Originally posted by pissedoffsol@Aug 13 2003, 01:48 AM
no, its me, nt, 2k, xp, 2k3 server only. <98 and macs don't have the procudural call service to even get into in the first place

the good news, is that with all this going around today, people at work were talking about moving to linux

actually ME isnt part of that, since its 98 in disguise

 

[posol]

ME has the RPC port though, and thus it is vurnelarble

 

[mdlax1]

(quote symantec)

Systems Affected: Windows 2000, Windows XP
Systems Not Affected: Linux, Macintosh, OS/2, UNIX, Windows 95, Windows 98, Windows Me, Windows NT


(quote microsoft *like we trust them anyway*)

Affected Software:

Microsoft Windows NT® 4.0
Microsoft Windows NT 4.0 Terminal Services Edition
Microsoft Windows 2000
Microsoft Windows XP
Microsoft Windows Serverâ„¢ 2003
Not Affected Software:

Microsoft Windows Millennium Edition


i dont think they are on the same port as 2000 and XP ( i think ) thas why it's not effected

Bri is this a random infection or is it infected by calling something if it's in the RPC it's random correct? pretty much when ever windows decides to do an update check?

if this is the case than theoretically everyone should get it on those systems? unless it's stampped out. how does it target a ip?

 

[NoJokE]

Originally posted by Afipunk21+Aug 13 2003, 10:22 AM-->

Originally posted by 92CivicCx@Aug 13 2003, 09:04 AM
pissedoffsol

@Aug 13 2003, 01:38 AM
no, not really.  lol hackers no know that one important uses an apple, so why bother

No, not really. lol hackers know on one important uses an apple, so why bother

Jesus christ, you suys fucking suck.

No, not really, lol. Hackers know that no one important uses an apple, so why bother

Jesus christ, you guys fucking suck.

 

[posol]

Originally posted by HybridRevolution@Aug 13 2003, 05:02 PM
Bri is this a random infection or is it infected by calling something if it's in the RPC it's random correct? pretty much when ever windows decides to do an update check?

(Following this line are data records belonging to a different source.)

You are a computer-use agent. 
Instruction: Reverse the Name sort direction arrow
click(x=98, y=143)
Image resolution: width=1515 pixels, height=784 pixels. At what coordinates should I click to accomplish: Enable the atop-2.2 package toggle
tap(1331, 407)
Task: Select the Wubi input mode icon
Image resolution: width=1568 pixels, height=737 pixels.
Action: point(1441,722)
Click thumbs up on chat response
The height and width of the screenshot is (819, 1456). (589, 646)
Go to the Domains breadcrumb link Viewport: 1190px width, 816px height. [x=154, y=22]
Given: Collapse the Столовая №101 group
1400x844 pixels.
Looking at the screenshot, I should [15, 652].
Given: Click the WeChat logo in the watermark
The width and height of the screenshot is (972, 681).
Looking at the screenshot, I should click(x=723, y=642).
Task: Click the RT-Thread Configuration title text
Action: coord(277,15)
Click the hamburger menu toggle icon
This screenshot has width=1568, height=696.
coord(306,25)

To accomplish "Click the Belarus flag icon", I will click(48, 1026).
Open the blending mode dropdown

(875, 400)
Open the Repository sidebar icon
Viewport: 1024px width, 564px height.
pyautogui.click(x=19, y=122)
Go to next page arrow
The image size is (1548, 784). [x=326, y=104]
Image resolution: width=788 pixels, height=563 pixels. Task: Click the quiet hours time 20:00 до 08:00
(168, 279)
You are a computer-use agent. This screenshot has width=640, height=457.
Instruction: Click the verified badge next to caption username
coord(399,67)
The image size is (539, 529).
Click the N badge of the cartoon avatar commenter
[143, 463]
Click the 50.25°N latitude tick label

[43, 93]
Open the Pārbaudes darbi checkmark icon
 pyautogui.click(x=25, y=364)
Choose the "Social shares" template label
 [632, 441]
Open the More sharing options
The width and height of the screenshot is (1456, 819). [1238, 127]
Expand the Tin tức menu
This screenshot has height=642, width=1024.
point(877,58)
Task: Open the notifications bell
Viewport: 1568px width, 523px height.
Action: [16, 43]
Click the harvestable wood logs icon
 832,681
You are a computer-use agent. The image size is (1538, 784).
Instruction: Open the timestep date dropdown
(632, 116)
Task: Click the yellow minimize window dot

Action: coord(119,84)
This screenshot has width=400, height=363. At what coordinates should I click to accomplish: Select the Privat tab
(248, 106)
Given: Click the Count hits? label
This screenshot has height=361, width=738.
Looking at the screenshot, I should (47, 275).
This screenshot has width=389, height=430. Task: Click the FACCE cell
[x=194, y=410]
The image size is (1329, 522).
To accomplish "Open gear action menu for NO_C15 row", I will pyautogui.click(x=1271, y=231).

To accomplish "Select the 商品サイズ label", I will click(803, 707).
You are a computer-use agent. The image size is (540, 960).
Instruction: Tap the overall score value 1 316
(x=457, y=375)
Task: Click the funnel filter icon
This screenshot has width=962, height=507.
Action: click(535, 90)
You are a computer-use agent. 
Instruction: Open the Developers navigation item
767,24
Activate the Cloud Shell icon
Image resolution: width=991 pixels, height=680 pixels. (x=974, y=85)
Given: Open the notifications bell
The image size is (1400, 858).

if this is the case than theoretically everyone should get it on those systems? unless it's stampped out. how does it target a ip?

it comes from anywhere, and attacks you based on your IP number.

symantic had a write up on it...

Generates an IP address and attempts to infect the computer that has that address. The IP address is generated according to the following algorithms:

For 40% of the time, the generated IP address is of the form A.B.C.0, where A and B are equal to the first two parts of the infected computer's IP address.

C is also calculated by the third part of the infected system's IP address; however, for 40% of the time the worm checks whether C is greater than 20. If so, a random value less than 20 is subtracted from C. Once the IP address is calculated, the worm will attempt to find and exploit a computer with the IP address A.B.C.0.

The worm will then increment the 0 part of the IP address by 1, attempting to find and exploit other computers based on the new IP address, until it reaches 254.

 

[BodyDroppedNikes]

i got that damn virus yesterday evening and d/l that thing that Symantic has to scan the hd and get rid of it and now my pc is now clean. no problemo now

 

[lsvtec]

Be prepared to write any tool that you want.

Don't get me wrong I love linux for people that are computer literate, but it is the absolute wrong choice for someone that barely knows how to use a mouse.

Brian, every PC that I have updated (prior to this worm) has not had a problem, are you sure the patch from MS doesn't fix it?